In the listing below, retype every line from the one containing "Image resolution: width=514" through the last line, and leave out the pictures.

▶ Data section

──────

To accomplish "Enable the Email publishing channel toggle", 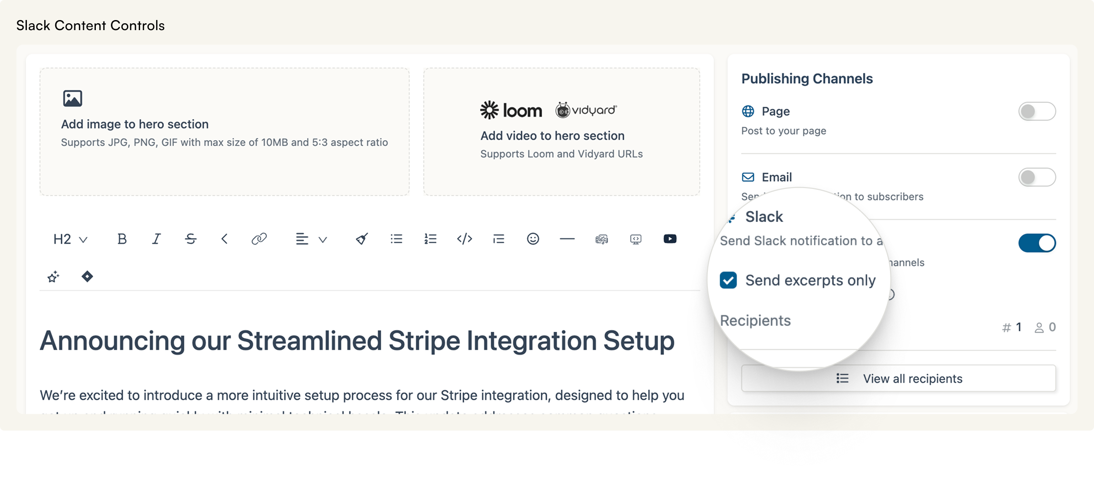I will 1036,177.
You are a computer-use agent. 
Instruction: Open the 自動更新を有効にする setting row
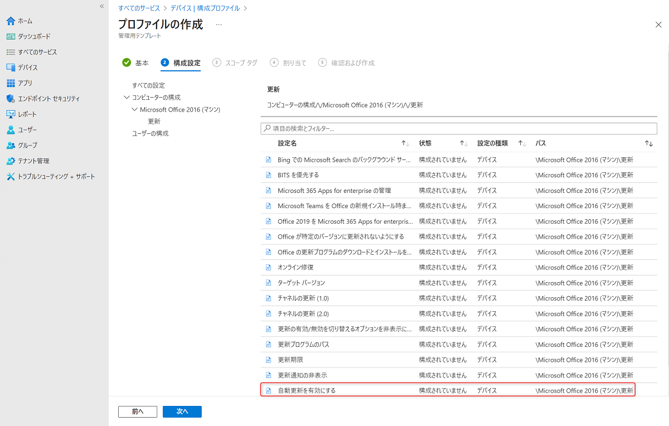click(307, 390)
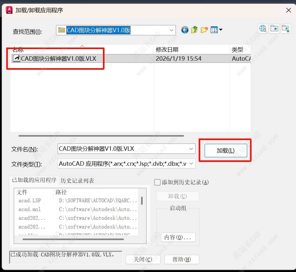296x272 pixels.
Task: Click the Search the Web globe icon
Action: click(x=263, y=29)
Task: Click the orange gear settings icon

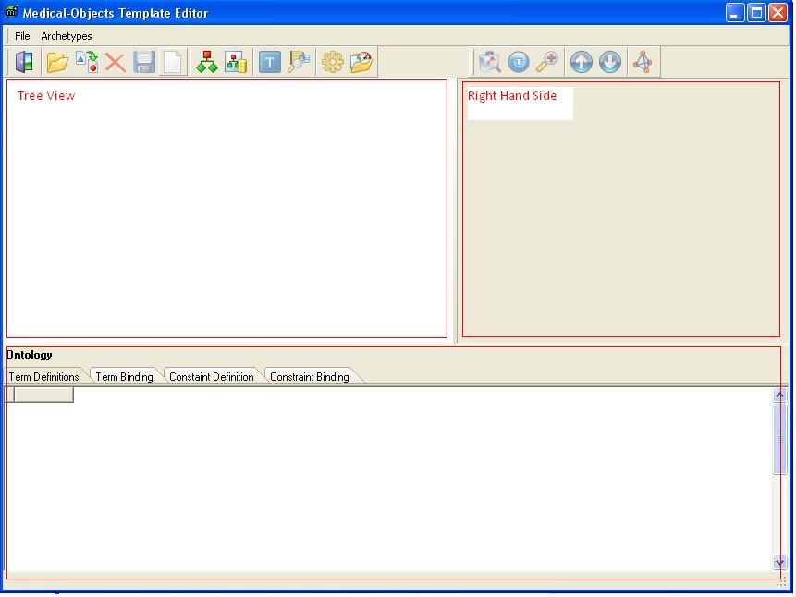Action: pos(332,62)
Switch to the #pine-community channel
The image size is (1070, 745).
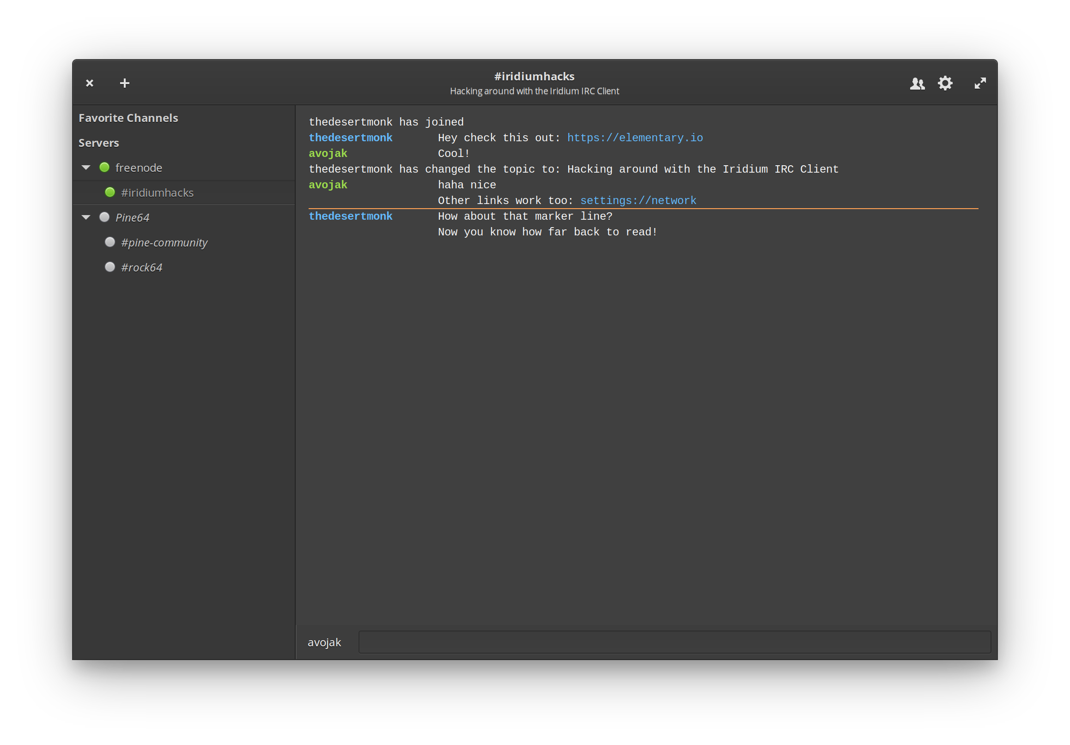[x=164, y=243]
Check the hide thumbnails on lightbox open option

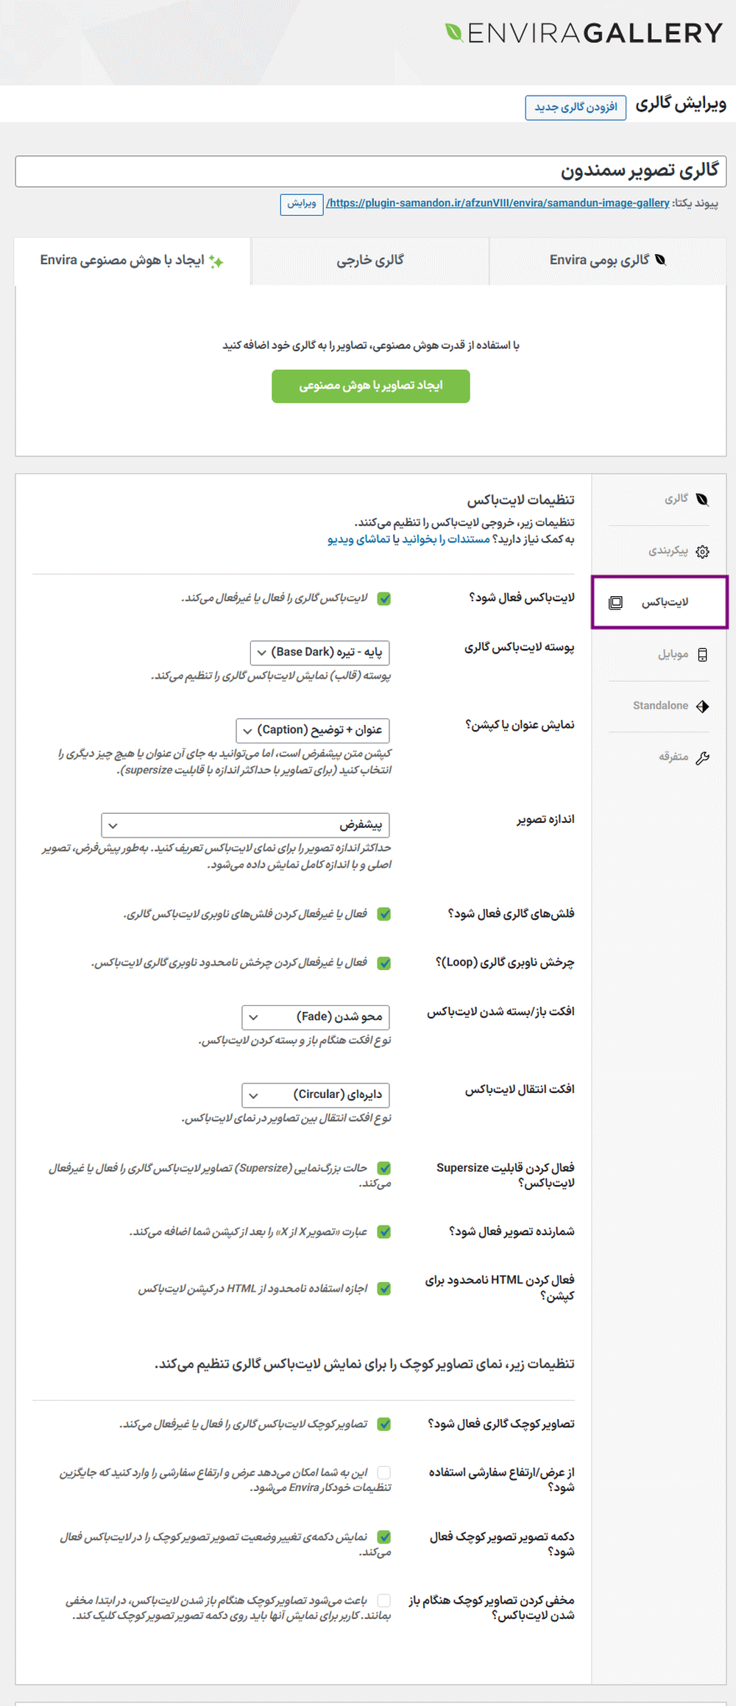click(x=383, y=1600)
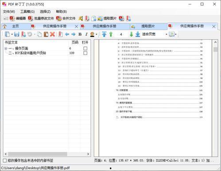Viewport: 221px width, 171px height.
Task: Click the save bookmark floppy disk icon
Action: (x=17, y=34)
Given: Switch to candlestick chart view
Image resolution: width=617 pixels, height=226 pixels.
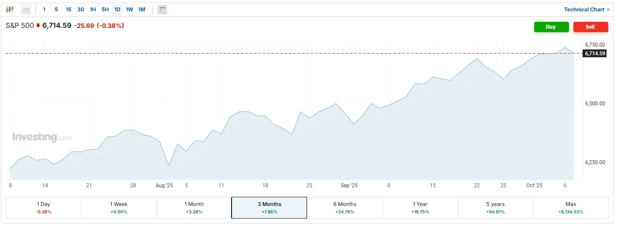Looking at the screenshot, I should [10, 9].
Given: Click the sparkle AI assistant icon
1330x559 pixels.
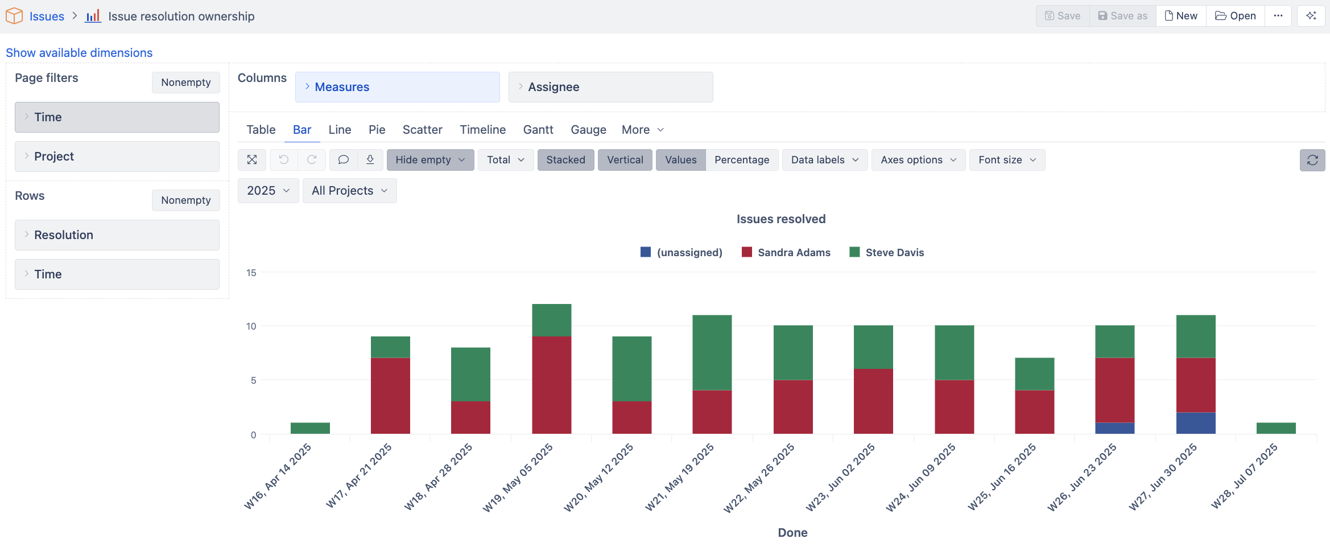Looking at the screenshot, I should pyautogui.click(x=1311, y=16).
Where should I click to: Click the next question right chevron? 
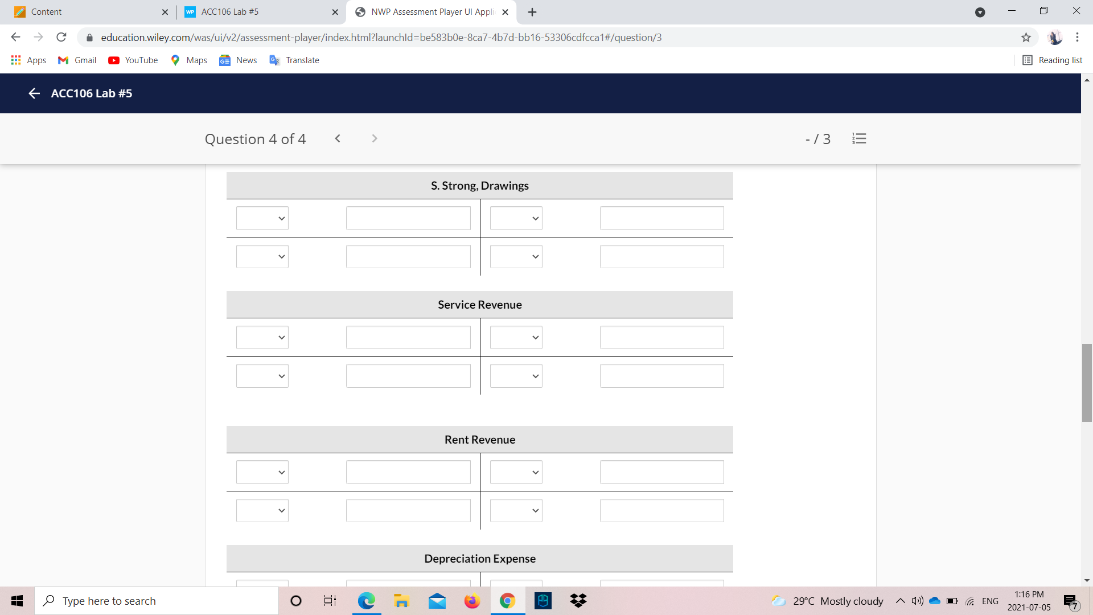(x=374, y=138)
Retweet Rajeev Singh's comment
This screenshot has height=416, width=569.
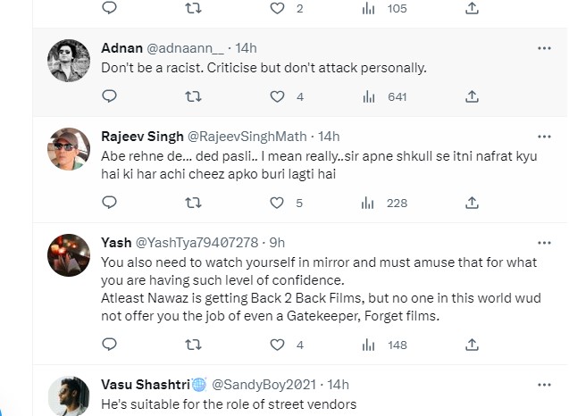pyautogui.click(x=192, y=203)
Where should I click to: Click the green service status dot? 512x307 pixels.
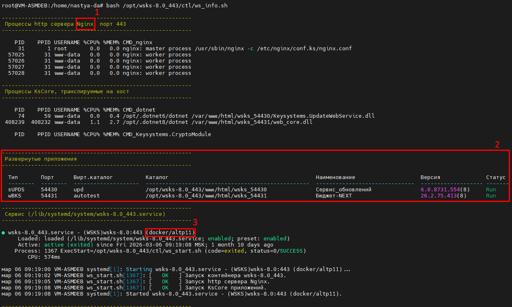(x=3, y=233)
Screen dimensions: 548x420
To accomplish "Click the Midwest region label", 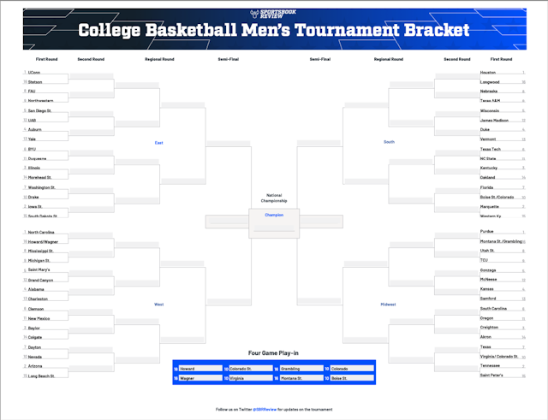I will click(x=389, y=304).
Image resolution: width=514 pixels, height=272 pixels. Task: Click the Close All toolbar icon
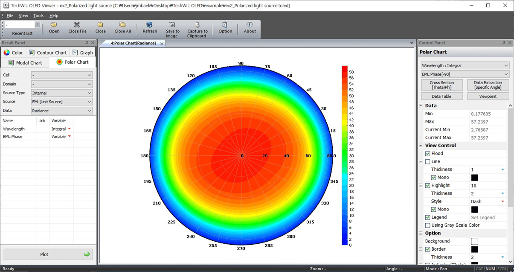122,25
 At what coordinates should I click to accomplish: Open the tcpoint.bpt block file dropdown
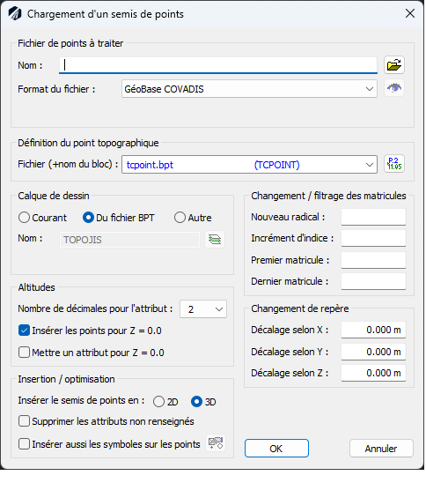point(250,165)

──────

▶ Exercise response
Image resolution: width=514 pixels, height=272 pixels. Task: Click the Close All toolbar icon
122,25
 At what coordinates should I click to accomplish: Open the tcpoint.bpt block file dropdown
point(250,165)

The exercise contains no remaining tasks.